Clean and magical, the bathroom at Grandma's house could be entered through the doors from two bedrooms. That made it excellent for games of hide and seek, but less than optimum for privacy. We kids romped through the rooms, hiding under the dining table, behind the rocking chair, under the brass bed, beneath the treadle sewing machine, inside the closet with the aprons and corsets, behind the bedroom door, and crouched down low in the clawfoot bathtub.

Painted all in white from wood floor to ceiling, the bathroom had a diagonal fascination. The room seemed to exist in an alternate dimension. I never met a lion or a witch in the bathroom, but I can appreciate the magical properties of C. S. Lewis's wardrobe. I don't know if the scent of lemongrass came from Grandma's soaps, from sachets, or from a cleanser. I do know it is one of my strongest early scent memories, along with sauerkraut

A few years ago I received a gift of lemongrass-scented soap. Unwrapping the package sent me back to the hide-and-seek and clawfoot bathtub of childhood adventures. It was the first time I had a name for that scent.

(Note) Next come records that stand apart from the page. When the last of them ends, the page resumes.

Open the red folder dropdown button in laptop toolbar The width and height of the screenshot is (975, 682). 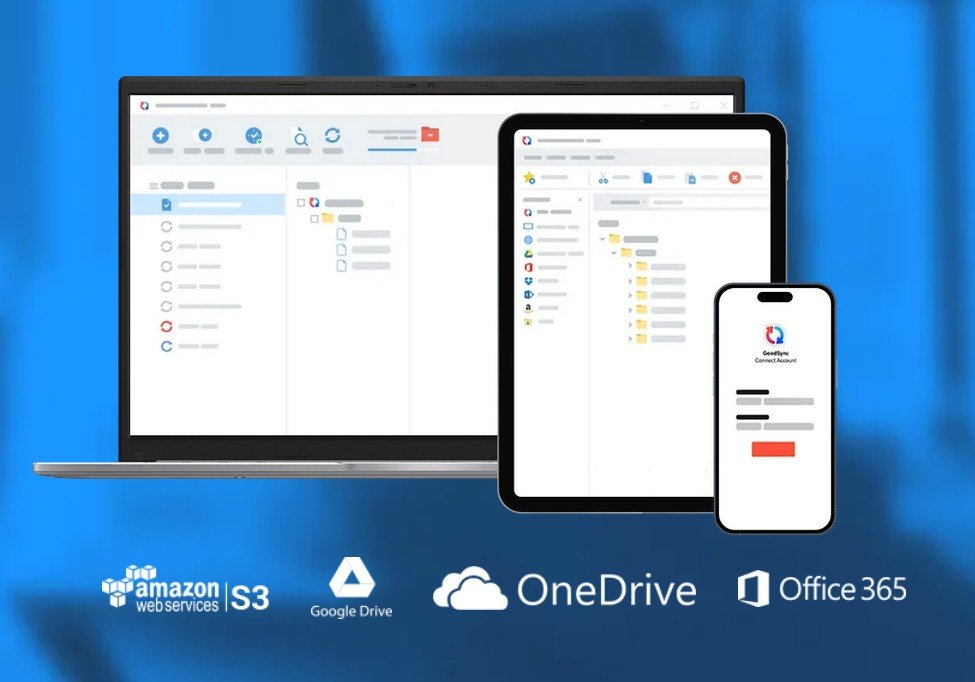(430, 135)
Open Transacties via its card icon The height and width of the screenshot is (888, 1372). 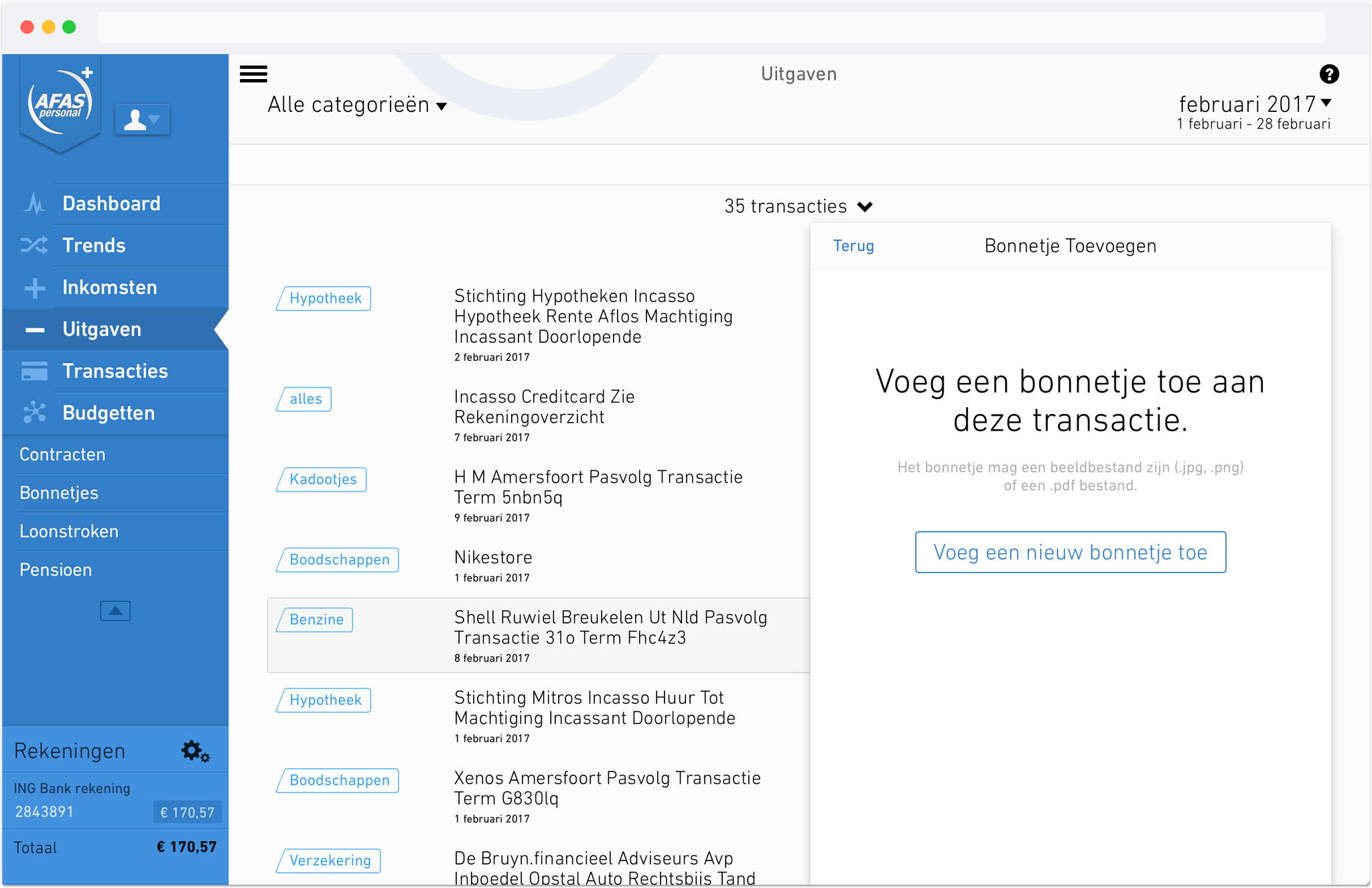(33, 371)
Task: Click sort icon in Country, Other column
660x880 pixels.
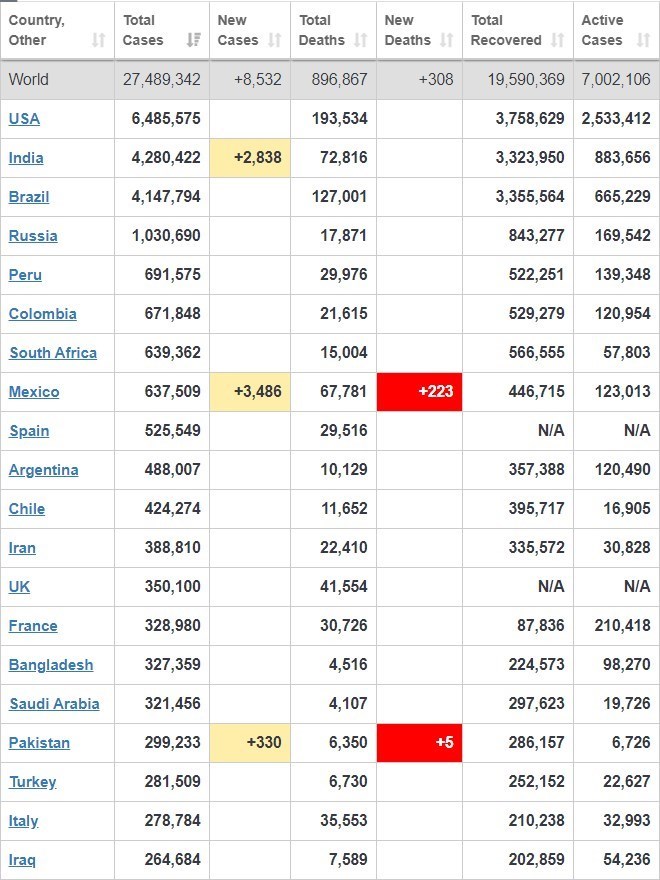Action: [x=98, y=40]
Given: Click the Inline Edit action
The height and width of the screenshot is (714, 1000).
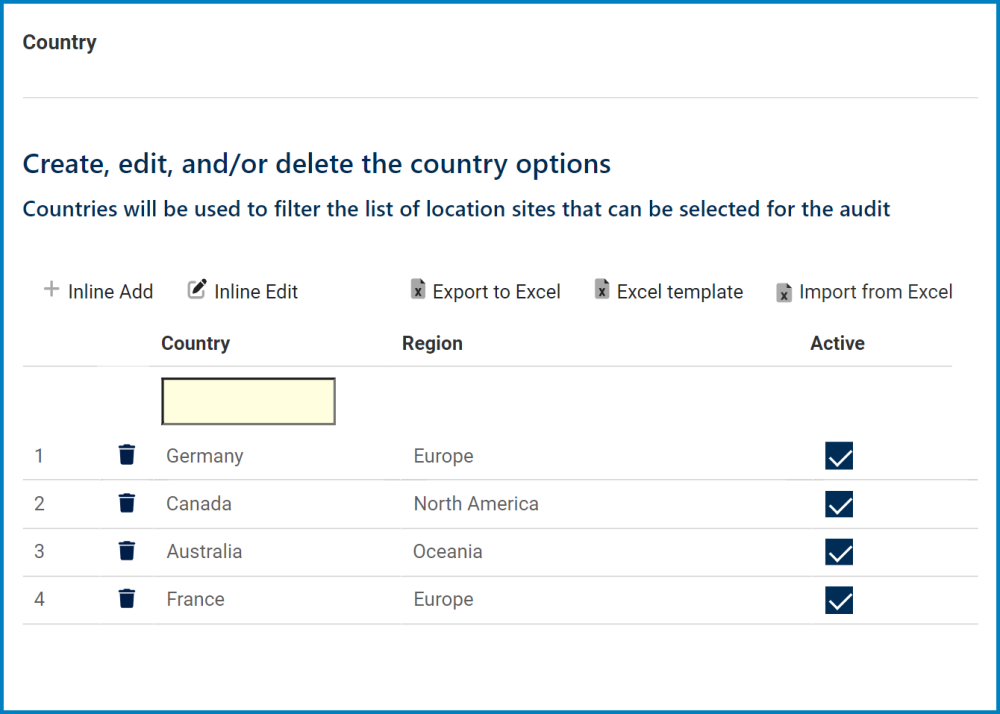Looking at the screenshot, I should point(256,291).
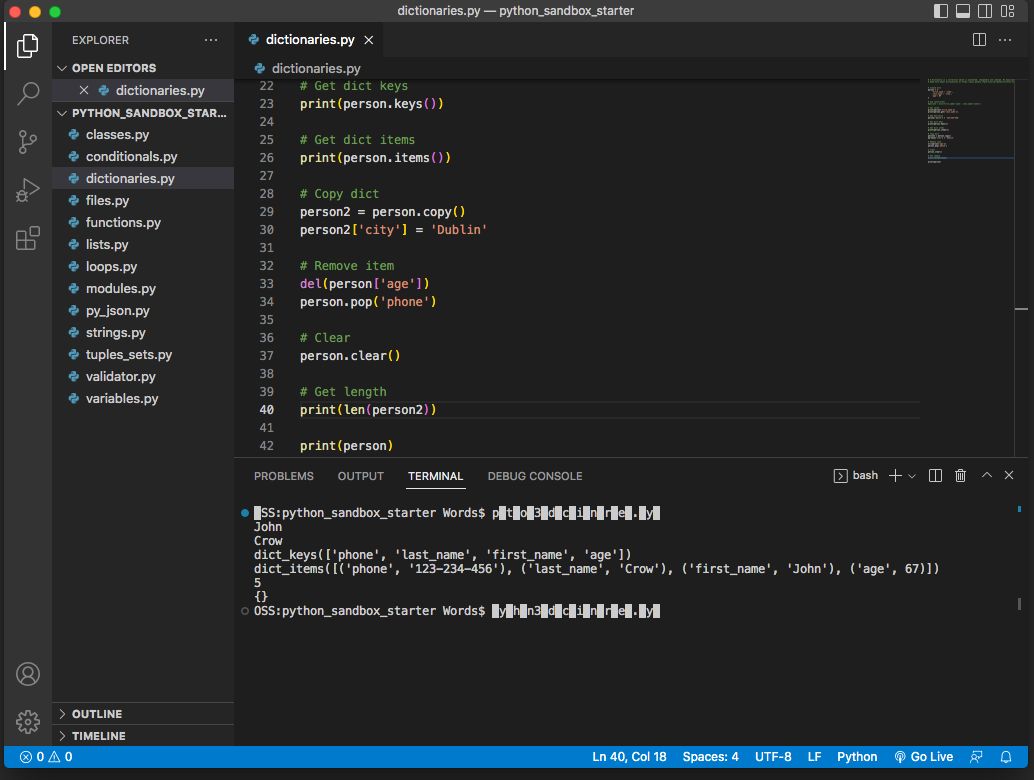Maximize the terminal panel size
This screenshot has height=780, width=1034.
986,476
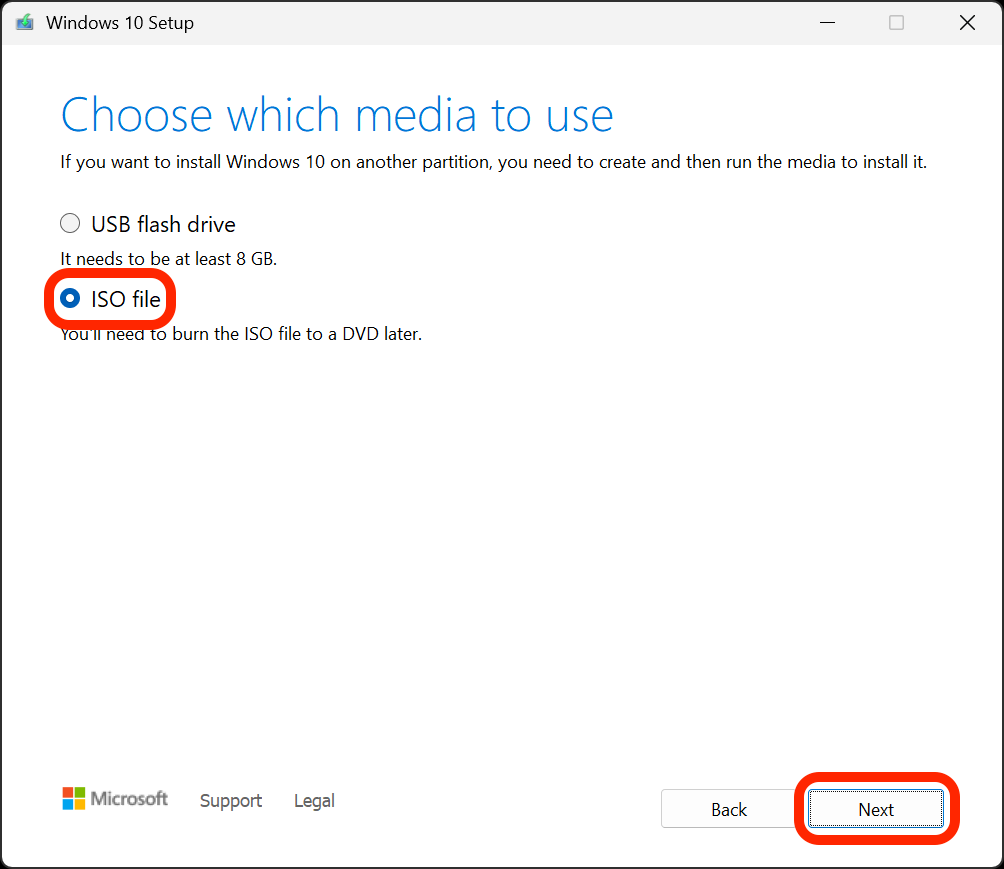1004x869 pixels.
Task: Click the maximize button in the title bar
Action: click(x=896, y=22)
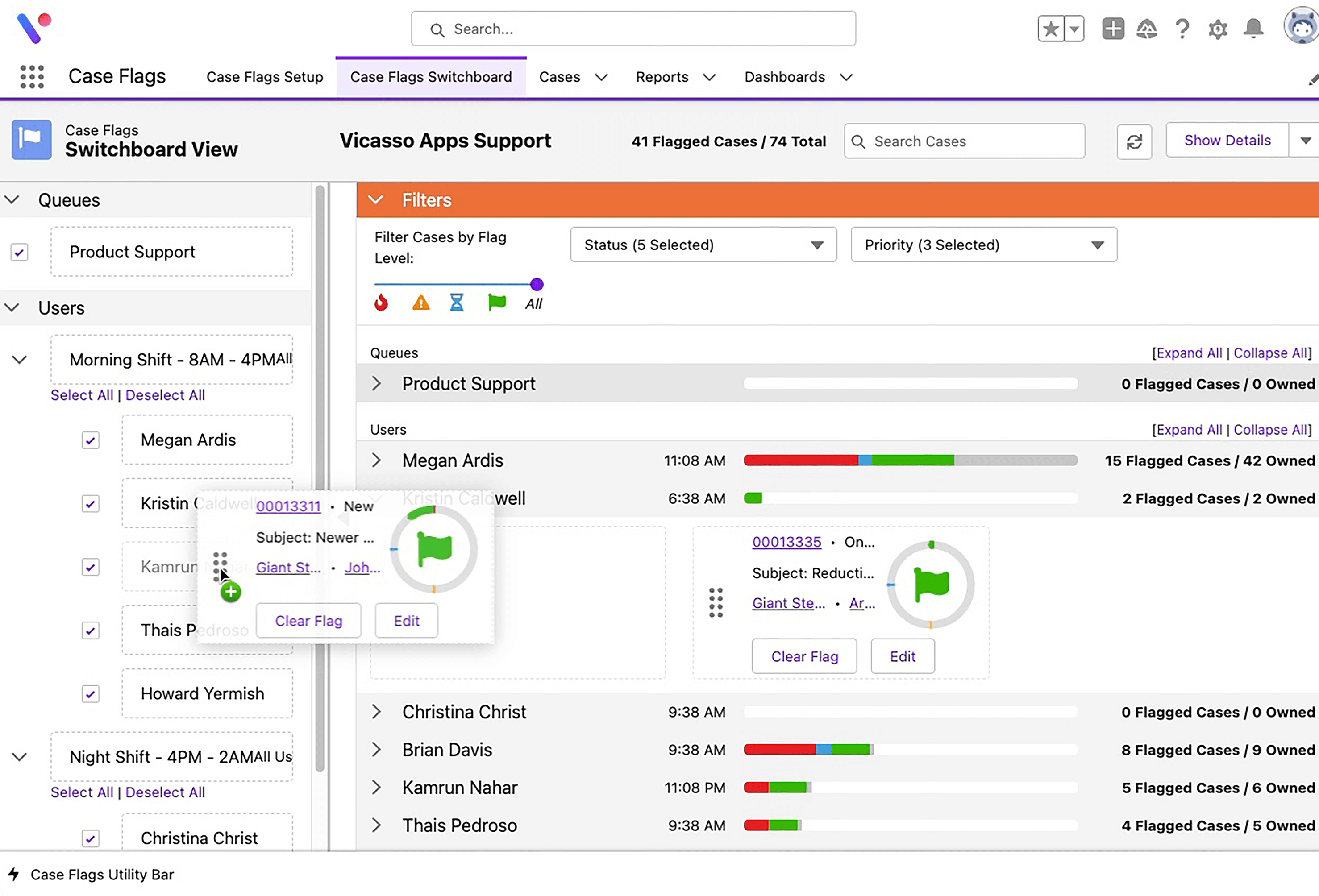Uncheck the Product Support queue checkbox
Viewport: 1319px width, 896px height.
click(x=19, y=252)
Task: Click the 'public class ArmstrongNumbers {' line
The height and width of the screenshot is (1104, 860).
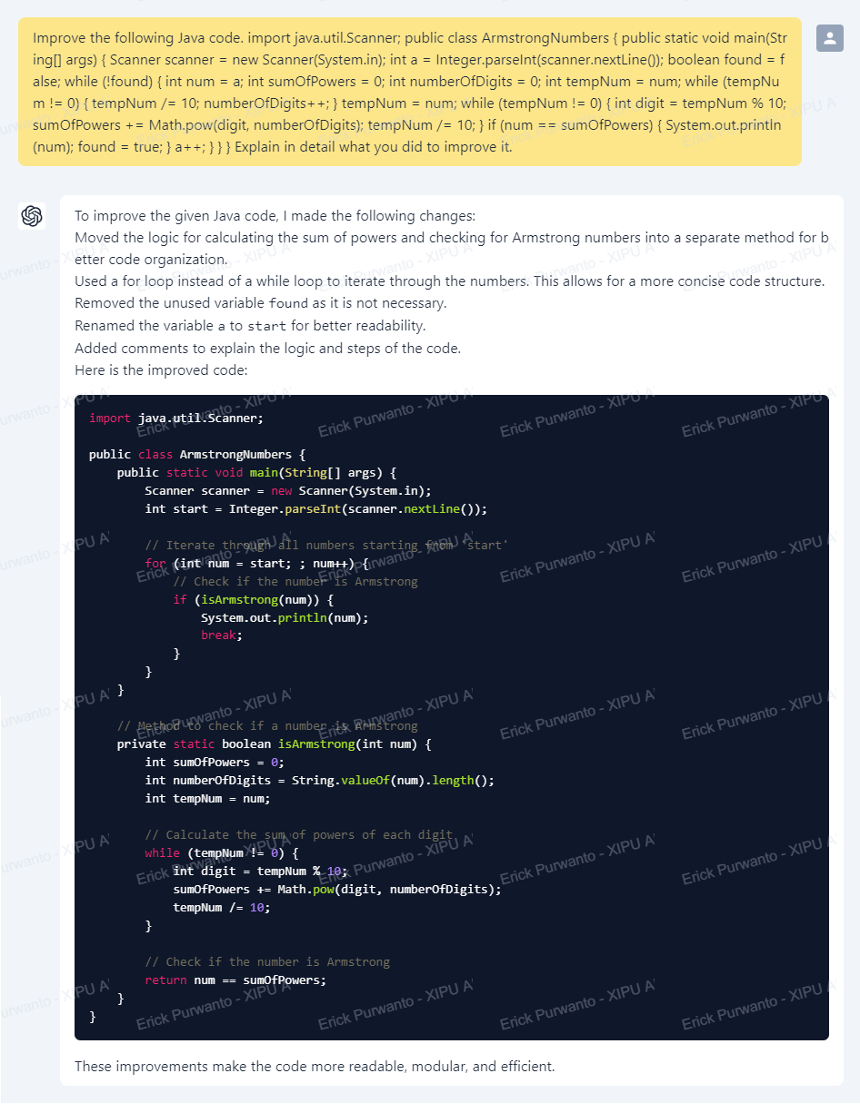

Last winter I became absolutely crazed about finding another bar of lemongrass soap just to experience that magical childhood memory. The smell is close to citronella candles, but tinged with dry lawn mower clippings, gravel roads, and line-dried linens. I finally found a soap at Central Market. The scent reconnected me to chenille bedspreads, down pillows, wedding ring quilts, chintz rose curtains, porcelain figurines, creaking wood floors, and grown-ups chatting in the next room long past my bedtime.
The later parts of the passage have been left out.